Bei Mozarts Musik beträgt der typische innere Rhythmus 0,5 sec. Damit kommt sie dem Herzschlag des Fetus mit 120 Schlägen pro Minute vor der Geburt sehr nahe. Sie erinnert das Kind (unbewusst) an diese frühe Zeit und eignet sich daher besonders gut zum Hervorrufen pränataler und frühkindlicher Erinnerungen. Die Werke von Wagner zeigen viele Töne mit wenig stabilem inneren Rhythmus; die Musik von Beethoven ist langsamer und viel gewaltiger.

Die hohe Stimme der Mutter vermittelt dem Kind Wohlbefinden, während die eher tiefe Stimme des Vaters für viele Varianten beim Spracherwerb notwendig ist. Alleinerziehende Mütter, aufgrund zerbrochener Familien oder beruflicher Abwesenheit des Vaters - räumlich und/oder zeitlich -, fast ausschließlich weibliche Erzieher in Kindergärten und nur wenige männliche Lehrer im Grundschulbereich schaffen keine idealen Bedingungen für das Lernen von Lesen und Schreiben.

Gleichzeitig lernt das Kind im engen Kontakt mit der Mutter (vor allem beim Tragen), wie Spannungen im Körper entstehen und wie diese wieder abgebaut werden können.

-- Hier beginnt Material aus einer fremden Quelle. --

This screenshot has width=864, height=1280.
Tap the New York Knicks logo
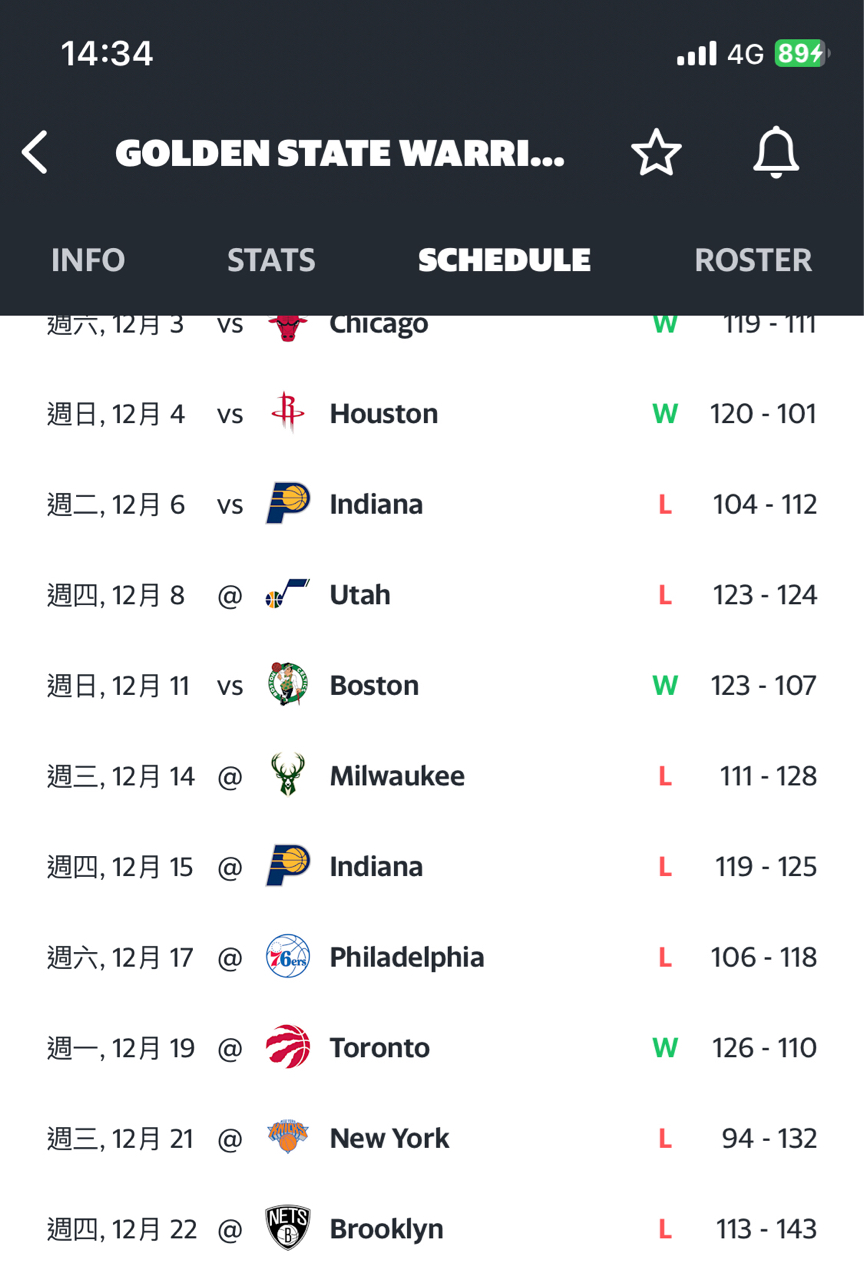coord(288,1138)
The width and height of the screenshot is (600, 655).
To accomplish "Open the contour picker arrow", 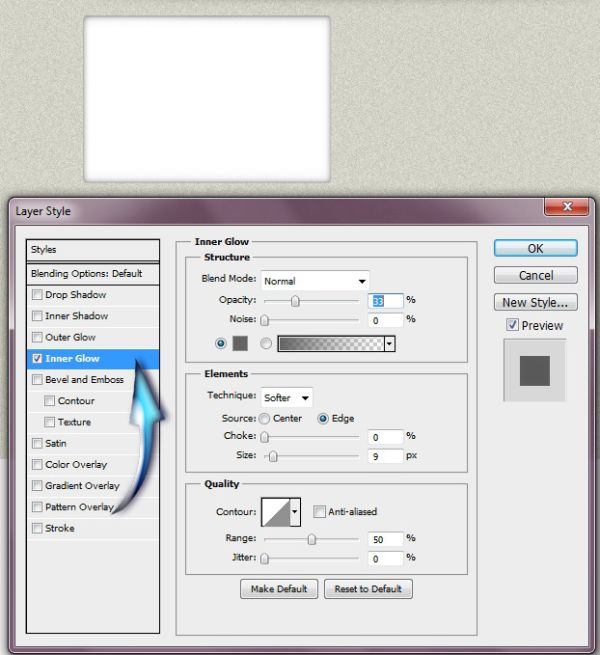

Einige Erfahrungen kennt es bereits aus seiner vorgeburtlichen Entwicklung, jetzt kommen jedoch noch viele andere Sinneswahrnehmungen hinzu, und das Kind nimmt langsam ein getrenntes Ich und Du wahr. Das Kind lebt in einem aktiven kommunikativen Austausch mit der Mutter. "Einen anderen Menschen verstehen heißt, seine Handlungsweise innerlich nachvollziehen zu können" (Schilling 1993, S. 56).

Mädchen haben es meist leichter, Empathie zu entwickeln. Ihre frühe Einheit mit der Mutter wird von der Identifikation mit ihr und von der Orientierung an ihrer Rolle als Frau abgelöst. Sicher gibt es auch für Mädchen Probleme, wenn eine männliche Bezugsperson nicht oder nicht ausreichend zur Verfügung steht, aber nicht in dem Maße wie für Jungen - bei ihnen auch im Hinblick auf Sprach-, Lese- und Schrifterwerb und vor allem im Umgang mit Spannungen und Aggressionen.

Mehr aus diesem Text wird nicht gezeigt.